Bişri Hafi’nin arkadaşı anlatıyor: “Soğuk bir kış günüydü. Bişr’in yanına gittim. Şiddetli bir soğuğa rağmen ter içindeydi. Merak ettim ve kendisine sordum: Ey Bişr! Bu kış ortasında herkes kalın yün elbiselerini tercih ederken sen neden bu incecik yazlık elbiseleri tercih etmene rağmen terleyip duruyorsun?” Dedi ki: “Kardeşim! Fakirleri ve muhtaçları düşünüyorum ve onlara yardım edecek bir imkânım da yoktur. Onları düşünmekten dolayı ter içinde boğuluyorum.”
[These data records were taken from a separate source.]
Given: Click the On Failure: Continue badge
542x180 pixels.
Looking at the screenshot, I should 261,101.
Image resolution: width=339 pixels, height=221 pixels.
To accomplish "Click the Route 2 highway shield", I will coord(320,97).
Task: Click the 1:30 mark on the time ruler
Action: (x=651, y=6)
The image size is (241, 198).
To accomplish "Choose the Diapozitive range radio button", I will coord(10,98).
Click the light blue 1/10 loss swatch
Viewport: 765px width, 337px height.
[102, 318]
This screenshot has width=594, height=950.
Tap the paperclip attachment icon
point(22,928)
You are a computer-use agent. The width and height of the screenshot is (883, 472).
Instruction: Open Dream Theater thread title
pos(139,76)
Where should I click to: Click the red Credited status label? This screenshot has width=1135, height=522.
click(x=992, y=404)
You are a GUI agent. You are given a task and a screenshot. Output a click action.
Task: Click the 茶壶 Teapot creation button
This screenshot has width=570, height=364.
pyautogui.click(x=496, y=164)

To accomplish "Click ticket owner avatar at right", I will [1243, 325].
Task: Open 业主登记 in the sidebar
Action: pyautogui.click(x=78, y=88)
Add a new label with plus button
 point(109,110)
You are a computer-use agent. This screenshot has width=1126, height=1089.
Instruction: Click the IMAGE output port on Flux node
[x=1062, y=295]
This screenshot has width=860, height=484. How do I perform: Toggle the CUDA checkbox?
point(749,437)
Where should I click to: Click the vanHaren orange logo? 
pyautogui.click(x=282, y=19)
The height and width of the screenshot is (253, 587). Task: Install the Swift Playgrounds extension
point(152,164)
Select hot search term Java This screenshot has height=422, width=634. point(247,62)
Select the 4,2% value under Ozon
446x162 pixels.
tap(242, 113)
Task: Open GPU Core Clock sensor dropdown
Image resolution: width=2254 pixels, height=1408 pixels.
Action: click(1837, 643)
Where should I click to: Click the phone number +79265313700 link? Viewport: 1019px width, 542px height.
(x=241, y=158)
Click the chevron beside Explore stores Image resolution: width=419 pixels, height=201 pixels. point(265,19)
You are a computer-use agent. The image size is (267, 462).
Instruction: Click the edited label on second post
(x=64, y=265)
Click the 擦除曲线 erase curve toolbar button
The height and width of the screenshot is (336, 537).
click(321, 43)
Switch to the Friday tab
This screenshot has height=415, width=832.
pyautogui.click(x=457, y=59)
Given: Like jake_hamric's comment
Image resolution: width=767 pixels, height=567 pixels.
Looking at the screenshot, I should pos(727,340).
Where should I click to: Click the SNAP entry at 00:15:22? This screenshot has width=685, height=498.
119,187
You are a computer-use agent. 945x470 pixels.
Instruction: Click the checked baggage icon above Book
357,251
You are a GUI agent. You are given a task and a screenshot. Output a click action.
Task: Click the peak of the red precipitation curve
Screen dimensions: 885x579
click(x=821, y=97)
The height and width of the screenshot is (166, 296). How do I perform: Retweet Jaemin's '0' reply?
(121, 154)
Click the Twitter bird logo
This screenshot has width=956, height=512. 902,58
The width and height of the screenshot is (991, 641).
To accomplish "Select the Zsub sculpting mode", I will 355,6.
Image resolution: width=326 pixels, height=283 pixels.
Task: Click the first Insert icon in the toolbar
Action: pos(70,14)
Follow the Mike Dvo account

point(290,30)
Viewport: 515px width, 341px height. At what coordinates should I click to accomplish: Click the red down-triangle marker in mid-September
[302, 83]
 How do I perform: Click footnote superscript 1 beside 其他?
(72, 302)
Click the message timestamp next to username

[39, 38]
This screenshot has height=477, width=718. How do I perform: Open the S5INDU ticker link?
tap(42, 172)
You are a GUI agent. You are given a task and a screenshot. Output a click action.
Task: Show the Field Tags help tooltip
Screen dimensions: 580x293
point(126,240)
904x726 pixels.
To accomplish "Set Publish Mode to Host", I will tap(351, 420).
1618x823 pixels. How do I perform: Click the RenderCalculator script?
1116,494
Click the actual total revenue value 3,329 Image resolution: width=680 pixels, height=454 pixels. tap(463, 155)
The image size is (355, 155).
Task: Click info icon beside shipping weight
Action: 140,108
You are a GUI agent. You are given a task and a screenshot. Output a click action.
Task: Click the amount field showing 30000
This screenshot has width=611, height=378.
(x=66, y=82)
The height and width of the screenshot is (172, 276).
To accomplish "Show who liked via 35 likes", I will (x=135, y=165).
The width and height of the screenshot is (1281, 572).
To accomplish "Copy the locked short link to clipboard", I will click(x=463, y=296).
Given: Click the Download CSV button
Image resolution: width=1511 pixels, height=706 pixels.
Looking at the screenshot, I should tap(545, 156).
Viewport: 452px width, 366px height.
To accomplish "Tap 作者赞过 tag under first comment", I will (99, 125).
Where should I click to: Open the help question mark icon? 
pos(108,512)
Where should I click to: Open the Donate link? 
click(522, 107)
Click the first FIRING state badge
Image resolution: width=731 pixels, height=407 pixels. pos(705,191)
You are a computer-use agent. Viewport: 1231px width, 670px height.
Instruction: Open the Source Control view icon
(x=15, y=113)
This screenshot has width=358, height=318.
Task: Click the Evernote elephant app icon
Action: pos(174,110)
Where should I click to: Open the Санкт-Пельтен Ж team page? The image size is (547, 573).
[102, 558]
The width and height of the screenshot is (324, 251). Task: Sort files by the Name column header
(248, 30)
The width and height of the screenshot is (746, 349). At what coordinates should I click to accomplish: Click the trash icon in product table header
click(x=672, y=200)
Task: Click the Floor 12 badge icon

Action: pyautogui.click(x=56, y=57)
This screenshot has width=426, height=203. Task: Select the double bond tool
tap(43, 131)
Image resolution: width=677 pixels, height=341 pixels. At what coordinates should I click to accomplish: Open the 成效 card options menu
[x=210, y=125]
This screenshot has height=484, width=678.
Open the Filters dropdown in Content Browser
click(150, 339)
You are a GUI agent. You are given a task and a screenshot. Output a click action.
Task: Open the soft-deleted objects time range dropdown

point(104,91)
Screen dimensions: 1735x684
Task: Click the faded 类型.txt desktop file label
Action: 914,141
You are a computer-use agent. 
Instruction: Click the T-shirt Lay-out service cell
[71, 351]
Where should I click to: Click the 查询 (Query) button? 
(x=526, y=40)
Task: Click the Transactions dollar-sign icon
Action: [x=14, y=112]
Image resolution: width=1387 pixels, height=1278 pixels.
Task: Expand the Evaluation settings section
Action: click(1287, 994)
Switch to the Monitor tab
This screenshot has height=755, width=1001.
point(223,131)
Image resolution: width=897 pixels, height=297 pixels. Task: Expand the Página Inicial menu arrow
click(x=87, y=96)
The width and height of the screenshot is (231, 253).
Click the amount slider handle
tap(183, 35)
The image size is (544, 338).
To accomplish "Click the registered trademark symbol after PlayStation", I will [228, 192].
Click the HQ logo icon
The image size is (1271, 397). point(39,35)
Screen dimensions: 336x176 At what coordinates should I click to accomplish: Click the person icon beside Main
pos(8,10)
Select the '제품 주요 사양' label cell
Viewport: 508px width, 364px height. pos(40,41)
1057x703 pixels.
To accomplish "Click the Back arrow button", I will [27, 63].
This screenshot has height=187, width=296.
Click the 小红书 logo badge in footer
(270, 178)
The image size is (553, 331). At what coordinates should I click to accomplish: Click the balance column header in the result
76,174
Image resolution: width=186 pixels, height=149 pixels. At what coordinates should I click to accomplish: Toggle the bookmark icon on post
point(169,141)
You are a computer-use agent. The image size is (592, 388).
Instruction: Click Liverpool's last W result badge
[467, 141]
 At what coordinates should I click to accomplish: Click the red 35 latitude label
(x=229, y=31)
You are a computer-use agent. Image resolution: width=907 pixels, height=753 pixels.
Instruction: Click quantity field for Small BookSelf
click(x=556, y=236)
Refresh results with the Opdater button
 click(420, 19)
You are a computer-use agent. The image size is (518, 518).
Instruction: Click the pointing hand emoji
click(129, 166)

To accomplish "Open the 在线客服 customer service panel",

Evet, günümüz dünyasının her coğrafyasında aç ve açıkta kalan canlar, sızlayan yürekler vardır. Onların yüreklerine dokunmak; dünyayı felaketlerden korumak, acılardan arındırmak için teşebbüste bulunmak demektir. Onların çıplak sırtlarına vurulmuş ebedi mutluluğun cennetini aramak ve bulmak demektir. Tarihin hiçbir döneminde “mazlumlara ve mağdurlara yardım etmek” içinde yaşadığımız ahir zaman kadar anlam kazanmamıştır belki de…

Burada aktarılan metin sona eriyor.